ADR Monitoring Centres (AMCs) and NCC-PvPI
As explained above, an AMC is the basic unit of PvPI. Typically, an AMC is situated in a medical college and the co-ordinator of the AMC is usually the head of the department of pharmacology in the college. Every AMC has a pharmacovigilance technical associate appointed by the NCC who works in tandem with the co-ordinator. The spectacular performance of some very active AMCs in terms of numbers of ADR reports collected was a key reason for India to achieve the recognition of being the first country to contribute more than 100000 reports to UMC’s Vigibase database as early as 2014. Further, the completeness score of the reports from India was 0.94 out of 1, which again points to the diligence exercised by the concerned AMCs.

However, the AMCs have their own share of challenges. While most of these AMCs try to make clinicians in their medical college aware of ADR reporting and also offer their support in paperwork, clinicians do not seem to have warmed up to the idea even in the case of AMCs located within government institutions. The active AMCs have achieved numbers by proactively going for rounds in the hospital wards with requests for ADR reports, thereby jeopardising the spontaneous nature of the ADR report itself. However, until clinicians move into a mindset to report the ADRs they encounter in their practice seeing it as a professional duty rather than a favour they do to the pharmacology department, we are unlikely to get all ADRs occurring even in an institution that has an in-house AMC. Some AMCs have been successful in roping in clinical professors by inviting them as speakers for the pharmacovigilance seminars they organise. On the other hand, it is also true that quite a number of AMCs in different parts of the country are entirely or mostly inactive, due to a variety of reasons. Some private hospitals enrolled themselves as AMCs for fulfilling their accreditation obligations but have since then been found to hesitate to forward the ADRs received. Optimal functioning of all AMCs with the unconditional support of the respective medical college/hospital administration would be the ideal solution for all the above-mentioned challenges. However, the NCC does not seem to have the wherewithal for ensuring this homogeneity across 250+ AMCs across the length and breadth of our country. Hence, the state health authorities throughout India should be formally and actively involved in PvPI activities in order to ensure appropriate checks and balances in the system.

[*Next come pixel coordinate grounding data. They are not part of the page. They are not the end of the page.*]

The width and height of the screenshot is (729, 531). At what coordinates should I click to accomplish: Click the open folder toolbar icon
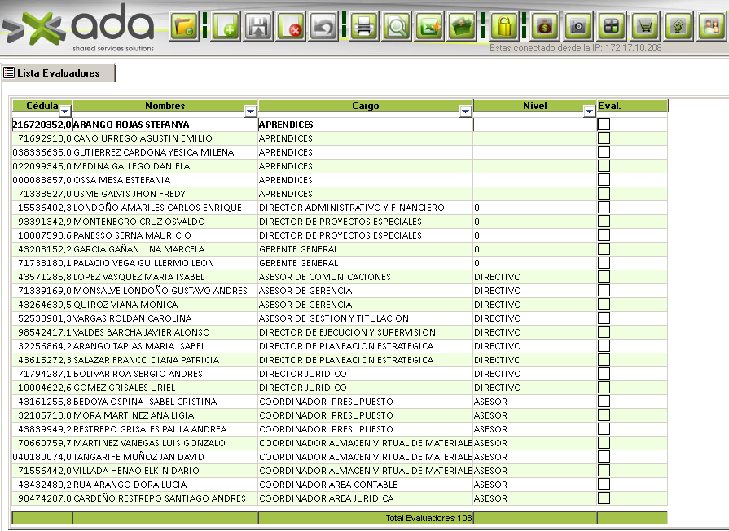point(185,27)
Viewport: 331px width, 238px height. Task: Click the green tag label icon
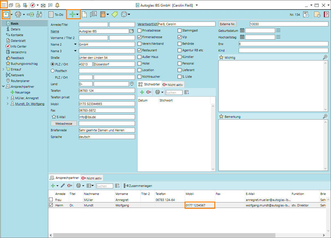[115, 14]
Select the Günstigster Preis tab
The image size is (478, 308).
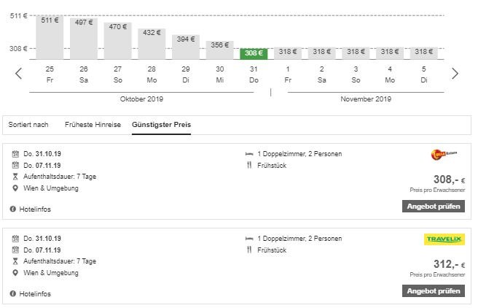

At the NCC, the advantage is that it is centralised and well-connected with each AMC which in turn has access to UMC’s Vigiflow software. Therefore, the data received by the NCC is already as validated as possible. The centralised team of pharmacovigilance technical associates at the NCC streamline the flow of information. Nevertheless, the NCC is unable to provide permanent government job positions for the associates and suffers from attrition as no attractive career progression is visible for the associates. Naturally, this gap results in a manpower crunch which at times impacts the turnaround time. Further, the lack of a centralised pharmacovigilance database even after nine years of the new PvPI being implemented is a major pitfall that has to be urgently rectified. Last but not the least, the NCC should devise an objective method for analysing the effectiveness of the AMCs in a periodic manner and subject themselves also to external audits to pursue excellence.

Conclusion
Although Indian pharmacovigilance still has numerous challenges ahead, it must be remembered what PvPI has achieved is extraordinary, considering the fact that all these have become a reality within a short span of nine years and that this has been India’s first successful pharmacovigilance programme after a few failed attempts in the last few decades. It obviously means that we have learnt a lot from our past mistakes and have strategised PvPI accordingly. Similarly, there is quite a lot of room to be optimistic about the betterment of Indian pharmacovigilance in the years to come, with each stakeholder complementing the other with mutual strengths.